I just listened to it and said to myself, "God, I really love this album." Still, today, it just sounds so fresh. It sounds full of ideas. These guys knew what they were doing. They're good. And they're inventive. I haven't heard anything this year that's as inventive. I don't really expect to.

That's how Paul McCartney describes his response to hearing Sgt. Pepper's Lonely Hearts Club Band earlier this year, and it's hard to argue with him. The album he and those other "guys" in the Beatles released in 1967 revolutionized rock & roll. The "splendid time" McCartney, John Lennon, George Harrison and Ringo Starr "guaranteed for all" has lasted more than two decades — and that immensely pleasurable trip has earned Sgt. Pepper its place as the best record of the past twenty years.

After the Beatles stopped touring in 1966, they had time to explore in greater depth the possibilities of the recording studio with producer George Martin. And removed, essentially for the first time, from the nonstop hoopla of Beatlemania, they also had time to question their identity as Beatles. A chasm had begun to open between their growing musical sophistication and the public's perception of them as lovable mop tops. The magnitude of the Beatles phenomenon was starting to encroach on the band — and their experience with psychedelic drugs made that phenomenon seem increasingly surreal. Already trapped, in their early twenties, the Beatles had to find a way out. Sgt.

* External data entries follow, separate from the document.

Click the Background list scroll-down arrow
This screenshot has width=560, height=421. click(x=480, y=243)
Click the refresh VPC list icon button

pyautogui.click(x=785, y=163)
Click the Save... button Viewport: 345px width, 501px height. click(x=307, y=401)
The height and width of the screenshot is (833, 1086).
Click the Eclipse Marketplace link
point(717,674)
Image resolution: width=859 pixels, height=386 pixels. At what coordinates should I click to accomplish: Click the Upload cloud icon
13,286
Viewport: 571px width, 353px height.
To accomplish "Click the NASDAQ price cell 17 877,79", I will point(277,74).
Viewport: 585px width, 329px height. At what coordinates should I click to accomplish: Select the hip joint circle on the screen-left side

Pepper's Lonely Hearts Club Band was born.

"Pepper was probably the one Beatle album I can say was my idea," McCartney says. "It was my idea to say to the guys, 'Hey, how about disguising ourselves and getting an alter ego, because we're the Beatles and we're fed up. Every time you approach a song, John, you gotta sing it like John would. Every time I approach a ballad, it's gotta be like Paul would. Why don't we just make up some incredible alter egos and think, "Now how would he sing it? How would he approach this track?"' And it freed us. It was a very liberating thing to do."

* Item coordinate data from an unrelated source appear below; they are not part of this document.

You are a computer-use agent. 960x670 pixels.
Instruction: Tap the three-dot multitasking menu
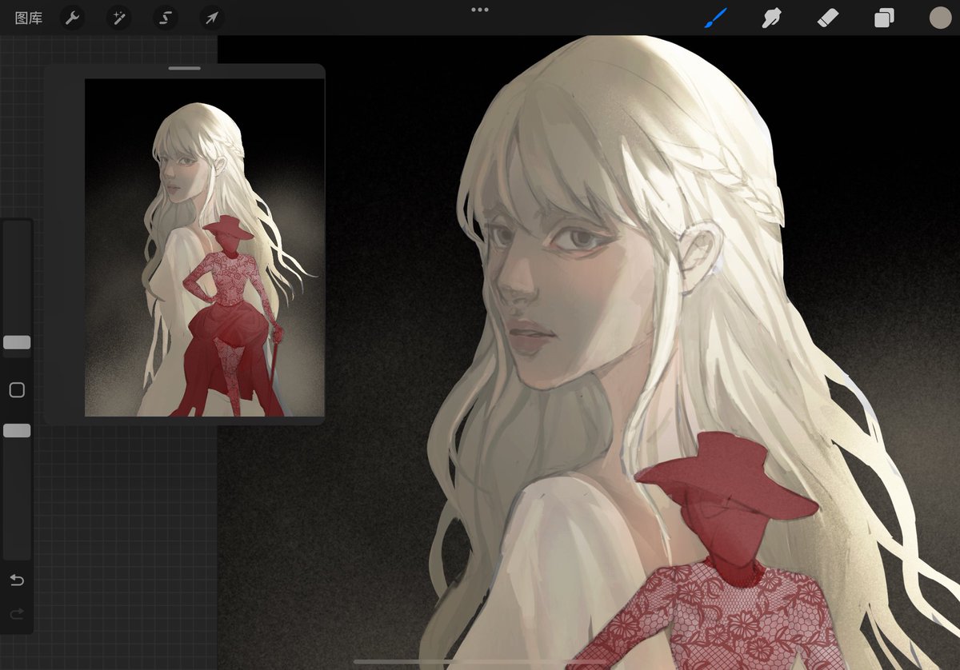tap(480, 10)
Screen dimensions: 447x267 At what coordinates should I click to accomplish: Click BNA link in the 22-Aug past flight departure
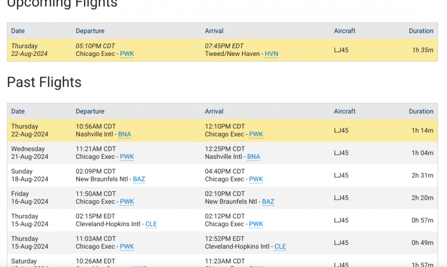click(x=124, y=135)
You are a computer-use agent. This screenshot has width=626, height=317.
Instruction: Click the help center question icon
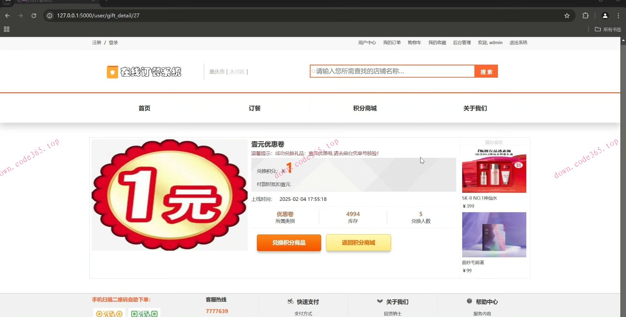pyautogui.click(x=470, y=301)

Clearly the Sgt. Pepper concept was more significant for the psychological escape route it provided the Beatles than for its specific use on the album. Apart from some relatively modest touches — the colorful uniforms, the opening theme song, the reprise near the end and Ringo's entertaining turn as "the one and only Billy Shears" in "With a Little Help from My Friends" — the alter egos make no discernible appearances on the album. But one look at the cover of Sgt. Pepper — festooned with the band's wildly eclectic gallery of heroes and with the wax figures of the youthful Fab Four standing next to their far more hirsute and serious-looking real-life counterparts — eloquently tells how greatly removed the group had grown from what they were. Under the guise of alter egos the Beatles had finally allowed their real selves to emerge.

Interestingly, however, the Beatles had freed themselves not merely to chronicle such weighty subjects as the joys of mind-expanding drugs, in "Lucy in the Sky with Diamonds," the paradoxical wisdom of Eastern religious philosophy, in "Within You Without You," or the sterile absurdity of mainstream values in the astonishing "Day in the Life." On the contrary, Sgt. Pepper is filled with sly inside jokes, broad music-hall humor and completely gratuitous novelties. It is not only the Beatles' most artistically ambitious album but their funniest.

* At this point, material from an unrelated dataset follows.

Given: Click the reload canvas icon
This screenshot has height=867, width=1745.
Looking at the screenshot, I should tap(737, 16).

Take, for example, the dog whistle — which humans can't hear — buried on the album's second side. "We're sitting around the studio, and one of the engineers starts talking about wavelengths, wave forms and stuff, kilohertz," McCartney recalls. "I still don't understand these things — I'm completely nontechnical. And as for John, he couldn't even change a plug — he really couldn't, you know. The engineers would be explaining to us what all this stuff was. An ultrasonic sound wave — 'a low one, you can kill people with the low ones.' We were all saying, 'Wow, man. Hey, wow.' 'And the high ones,' he said, 'only dogs can hear it.' We said, 'We gotta have it on! There's going to be one dog and his owner, and I'd just love to be there when his ears prick up.'"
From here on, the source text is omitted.